RALEIGH, N.C. (WNCN) — A new law signed by Gov. Roy Cooper (D) Monday provides harsher penalties for teachers who engage in sexual misconduct. House Bill 142 also aims to increase education concerning sexual misconduct by educators.

The bill upgrades the charge of taking indecent liberties with a student from a Class I to a Class G felony.

Failure by school administration to report the misconduct to the State Board of Education within five days is now considered a Class I felony.

State Superintendent of Public Instruction Catherine Truitt applauded the passage and signing of the bill.

“We know the overwhelming majority of educators will never come anywhere close to violating the rights of students,” Truitt said. “However, I firmly believe that one instance of sexual misconduct is too many.” 

Truitt reported between Jan. 2016 and Oct. 2022, there have been 124 instances of sexual misconduct by educators involving students resulting in a license suspension, revocation or voluntary surrender. The numbers average out to about 20 suspensions, revocations or surrenders per year that are related to sexual misconduct involving students. 

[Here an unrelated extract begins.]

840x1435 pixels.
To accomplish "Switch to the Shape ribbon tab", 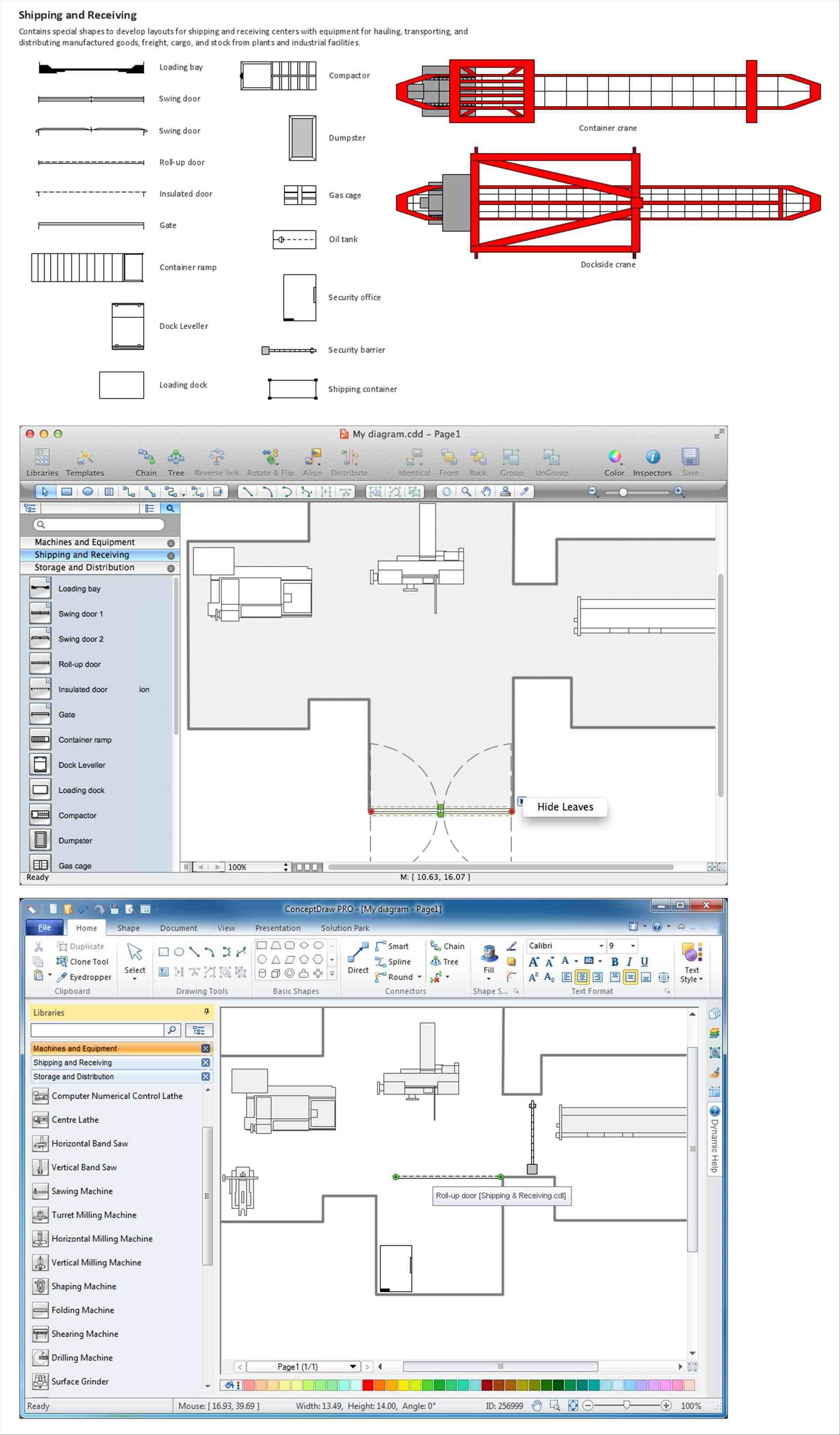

In a statement, Truitt said in part, “I firmly believe that one instance of sexual misconduct is too many. This legislation protects and informs students, while outlining and increasing the penalties for offenders. We know school safety is top of mind for so many across the state. This is another important step to prioritize student well-being in school.”

The bill will also require schools to show an age-appropriate video to children in grades 6 to 12 to educate them on sexual child abuse. The Center for Safer Schools is tasked with producing the video. The law requires the video be showed by the fifth day of the school year.